* _ZU ERLEDIGEN_:
(1) Wie viele Mitglieder hat Vitako laut dem Textauszug zum Onlinezugangsgesetz?
(2) Ermitteln Sie, in wie vielen Zeilen der Datensätze die Zeichenfolge "This" vorkommt, wobei Groß- und Kleinschreibung zählt. Nennen Sie nur die Zahl.

* _TEXTAUSZUG_:
•••••

Das gilt auch für die digitale Welt. Mit dem Onlinezugangsgesetz (OZG) wurde im Jahr 2017 vom Deutschen Bundestag erstmals eine umfassende Zielvorgabe verabschiedet, die es den Bürgerinnen und Bürgern sowie den Unternehmen bis Ende 2022 ermöglichen soll, auch einen digitalen Zugang zu allen Verwaltungsleistungen deutscher Behörden zu erhalten. Das Gesetz sollte die deutsche Ver­waltung modernisieren und digitalisieren. Auch wenn dieses Ziel verfehlt wurde, war die grundsätzliche Zielsetzung richtig: Staat und Verwaltung müssen souverän und resilient aufgebaut werden, auch im Digitalen.

OZG durch zeitgemäßes neues Gesetz ablösen

Im Rahmen des OZG wurden viele wichtige Weichen gestellt, die es jetzt nachzunutzen und weiterzuentwickeln gilt.
Vitako ist als Bundes-Arbeitsgemeinschaft der Kommunalen IT-Dienstleister nicht nur eine Austauschplattform für Themen rund um die öffentliche IT, sondern auch Impulsgeber der Verwaltungsdigitalisierung. Die 54 Mitglieder beschäftigen über 20.000 Expertinnen und Experten für Verwaltungsdigitalisierung, IT-Sicherheit und die moderne Verwaltung. Auf Grundlage dieser Expertise berät Vitako Entscheidungsträger aus Politik und Verwaltung zur OZG-Nachfolgegesetzgebung.

•••••

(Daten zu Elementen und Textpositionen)

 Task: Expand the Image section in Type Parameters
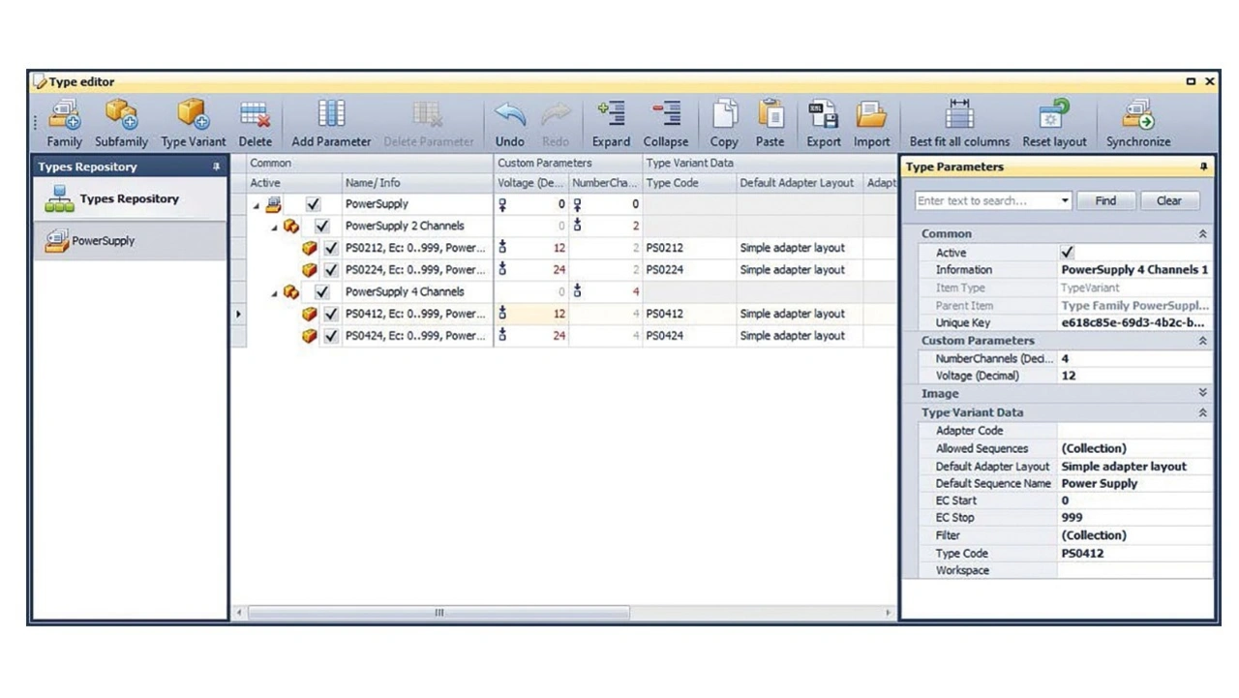pyautogui.click(x=1202, y=394)

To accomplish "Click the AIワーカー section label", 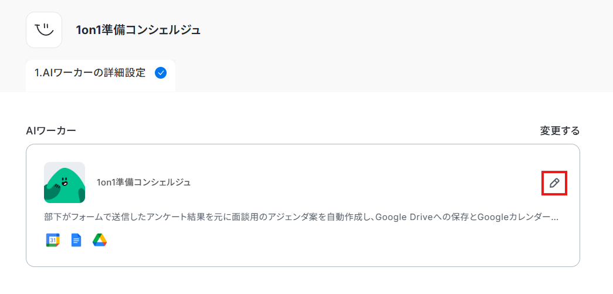I will coord(51,131).
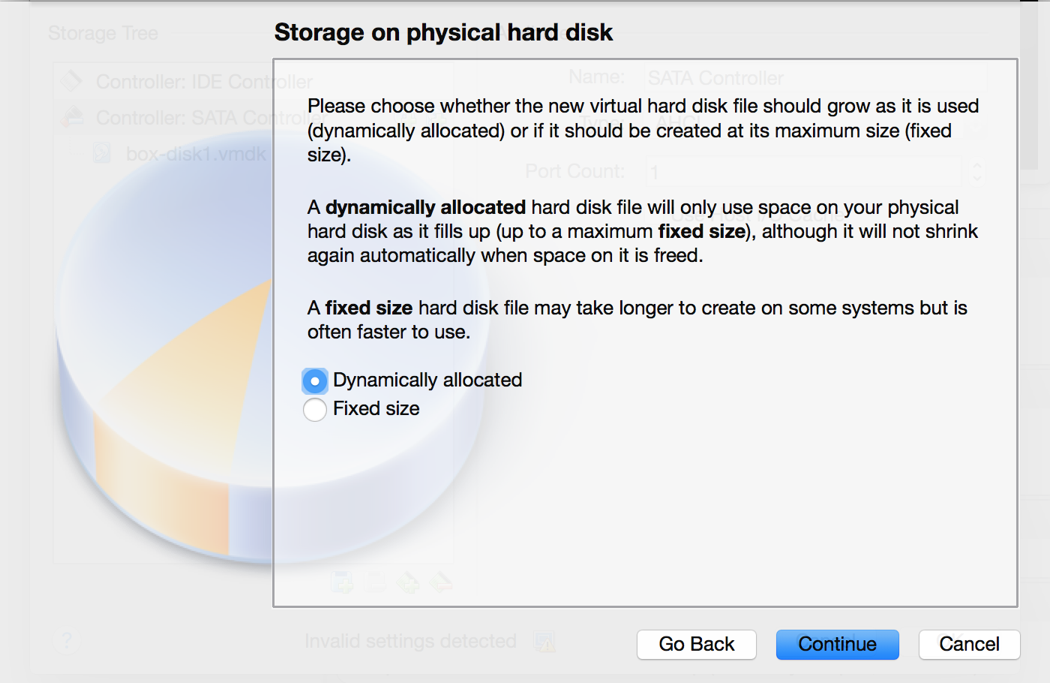
Task: Click the invalid settings warning icon
Action: coord(544,642)
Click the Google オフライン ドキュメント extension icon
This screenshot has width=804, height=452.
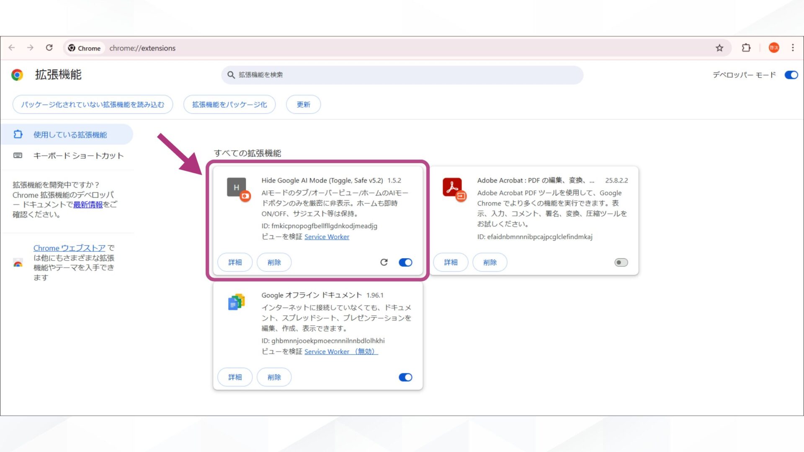point(236,303)
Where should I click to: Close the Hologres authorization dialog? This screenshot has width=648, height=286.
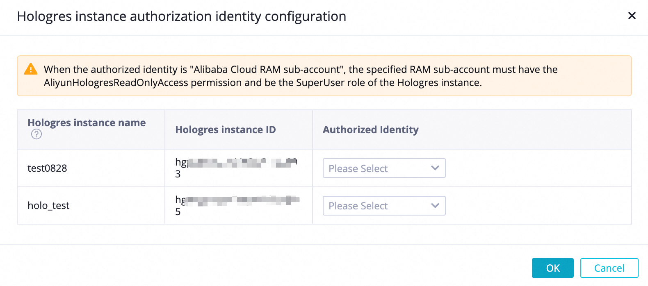[x=632, y=16]
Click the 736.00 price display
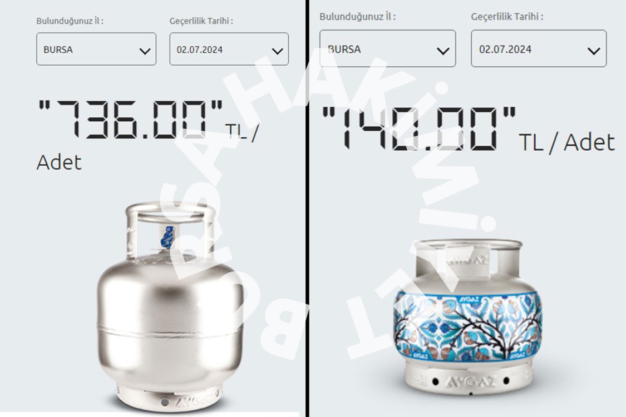Viewport: 626px width, 417px height. click(x=130, y=120)
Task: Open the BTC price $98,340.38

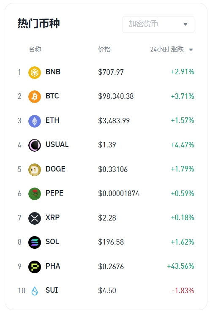Action: 116,96
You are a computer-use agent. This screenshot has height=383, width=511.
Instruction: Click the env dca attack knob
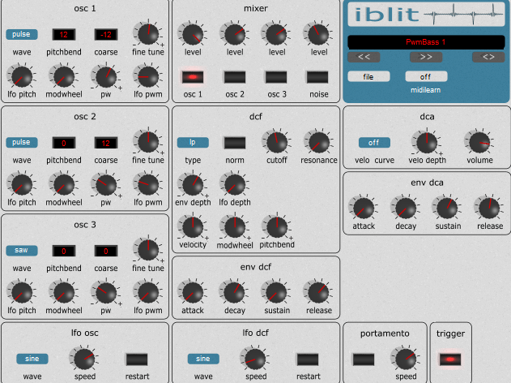(x=364, y=207)
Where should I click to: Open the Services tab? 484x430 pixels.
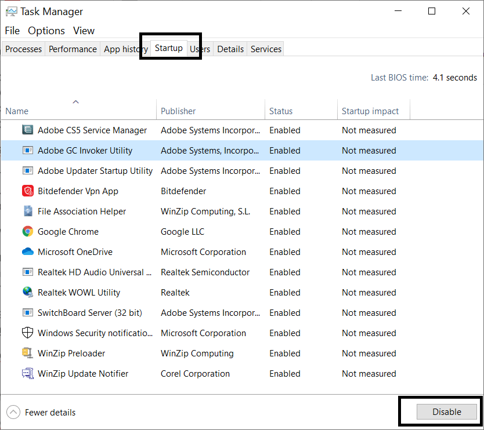pyautogui.click(x=265, y=49)
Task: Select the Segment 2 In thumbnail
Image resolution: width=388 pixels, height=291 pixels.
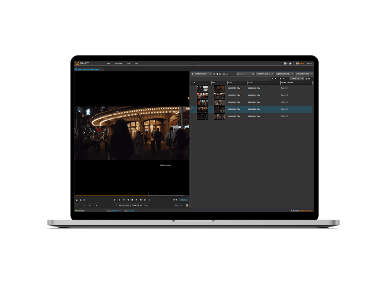Action: pyautogui.click(x=202, y=95)
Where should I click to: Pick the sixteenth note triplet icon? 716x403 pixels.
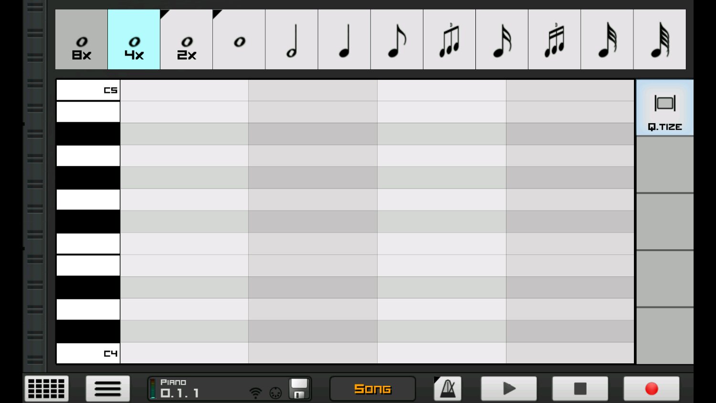pos(554,40)
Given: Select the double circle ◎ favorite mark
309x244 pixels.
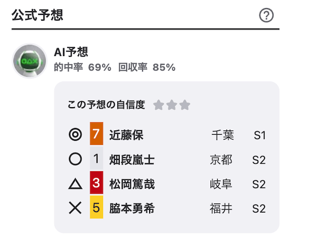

•••••

* _ANTWORTEN JE AUFGABE_:
(1) 54 Mitglieder.

(2) 3